Sunday, December 29, 2013

Blah Blah Blah

     I believe the modern Christmas truly is just for kids, as it should be. I am all for a childhood to be as car-free as possible. However for adults Christmas should turn into a feeling—as opposed to being a time of materialistically getting presents. This feeling inside should make us as conscious beings if for no other time than just one single day a year—feel like being a little bit nicer, or happier, or just down right more decent all around. Forget all the political and religious mumbo jumbo bullshit that is choking life right out of existence. I wish just for one day, people would look over their fences, and say “hello neighbor we can pick up sticks against one another tomorrow, but for today let us laugh, and breathe an easy sigh of relief because we made it here today to enjoy today.” ‘Let tomorrow go in whatever direction today could take us.’ Sad really!
     Here I am 35 years old, and I am yet again going to spend another well Christmas has come and gone, but here it is New Years, and I am again going to be alone, with no money to go out—no want to either. No special someone to ring in the new year with by choosing to be with that one person you want to have there with you the very minute things start over, and become refreshed in this new born of a year.
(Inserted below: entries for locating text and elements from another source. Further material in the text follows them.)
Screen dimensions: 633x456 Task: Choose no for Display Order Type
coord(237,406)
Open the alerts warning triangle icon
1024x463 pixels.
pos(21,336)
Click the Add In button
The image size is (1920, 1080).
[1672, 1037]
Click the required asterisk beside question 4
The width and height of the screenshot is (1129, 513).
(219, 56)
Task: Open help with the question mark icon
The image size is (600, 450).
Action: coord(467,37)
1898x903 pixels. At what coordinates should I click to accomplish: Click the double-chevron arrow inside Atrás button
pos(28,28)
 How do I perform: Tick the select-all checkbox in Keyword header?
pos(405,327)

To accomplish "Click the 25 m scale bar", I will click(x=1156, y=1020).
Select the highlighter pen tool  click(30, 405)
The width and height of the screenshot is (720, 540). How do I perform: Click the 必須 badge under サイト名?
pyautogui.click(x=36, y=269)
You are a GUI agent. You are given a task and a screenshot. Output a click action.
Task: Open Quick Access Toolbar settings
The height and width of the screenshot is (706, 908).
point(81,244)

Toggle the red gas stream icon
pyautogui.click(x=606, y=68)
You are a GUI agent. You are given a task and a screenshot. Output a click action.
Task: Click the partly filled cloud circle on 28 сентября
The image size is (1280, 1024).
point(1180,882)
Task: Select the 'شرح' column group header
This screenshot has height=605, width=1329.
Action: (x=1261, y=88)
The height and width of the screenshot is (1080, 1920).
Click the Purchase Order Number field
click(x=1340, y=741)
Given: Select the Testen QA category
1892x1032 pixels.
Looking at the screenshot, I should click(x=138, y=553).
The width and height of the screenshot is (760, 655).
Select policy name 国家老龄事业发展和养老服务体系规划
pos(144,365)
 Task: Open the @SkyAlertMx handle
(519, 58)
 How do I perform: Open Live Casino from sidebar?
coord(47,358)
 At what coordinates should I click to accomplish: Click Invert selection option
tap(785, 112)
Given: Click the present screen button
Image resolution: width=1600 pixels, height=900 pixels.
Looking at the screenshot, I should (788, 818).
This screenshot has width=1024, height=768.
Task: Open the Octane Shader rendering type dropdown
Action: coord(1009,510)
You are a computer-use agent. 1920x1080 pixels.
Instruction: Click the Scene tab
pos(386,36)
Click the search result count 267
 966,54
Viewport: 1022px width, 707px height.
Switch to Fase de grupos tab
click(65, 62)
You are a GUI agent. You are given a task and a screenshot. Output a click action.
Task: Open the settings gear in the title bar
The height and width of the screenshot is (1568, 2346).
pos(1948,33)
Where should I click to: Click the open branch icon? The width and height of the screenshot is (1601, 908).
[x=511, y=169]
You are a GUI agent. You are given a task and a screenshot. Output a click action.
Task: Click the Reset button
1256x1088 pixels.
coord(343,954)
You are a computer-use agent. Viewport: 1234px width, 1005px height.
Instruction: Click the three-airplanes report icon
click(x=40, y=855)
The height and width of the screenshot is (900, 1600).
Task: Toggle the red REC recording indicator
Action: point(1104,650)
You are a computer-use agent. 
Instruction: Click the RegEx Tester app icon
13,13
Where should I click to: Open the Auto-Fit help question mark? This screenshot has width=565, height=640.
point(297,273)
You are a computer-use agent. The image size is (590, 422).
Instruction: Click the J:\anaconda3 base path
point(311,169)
Either with a kiss or—makin the sheets sing—I am more than hopeful next New Year’s Eve my sheets will be regular opera singers. (HAHAHA!)
An old friend of mine from high school messaged me a while ago saying “my daughter is selling Girl Scout cookies would I want some.” My first thought is of course “if her daughter is selling these cookies then why didn’t her daughter make the sales pitch.” I mean come on let her get all “Billy Mays,” on me, and make a sale. When I was a kid I remember my school was selling Rainforest Crunch which was a peanut brittle I think. I just know it sucked carrying it, and tasted like shit. If a kid pawned enough of this garbage off then they could win some useless hunk of shit thing they would never use. Like one of the “prizes” offered was a double plastic ball clacker thing. A person takes this fucking thing waves it up and down like a fucking asshole just to hear the balls go clack, clack, clack—another prize was this bright neon yellow fanny pack. Now fanny packs blew up at this time, and I wanted me that some bitch. So I schlep that crap up and down my ginormous hill, but it was a prize for attaining a set goal, and I wanted them—so I did it.
    After I finally decided on what cookies I wanted to get we had talked a few minutes, and caught up. Finally we said goodbye, and proceeded to stop talking; all of a sudden she messages me back, and said “ask people at work and other people u know please and ty.” I see that, and I automatically think “now you want me to sell your daughters cookies? Pshhh get the fuck out of here!” So if anyone wants any just let me know—so I can tell her! HaHaHaHa NOT!

1 comment:

  1. You are so freaking funny - I needed a laugh today and I thank you so much for giving me many.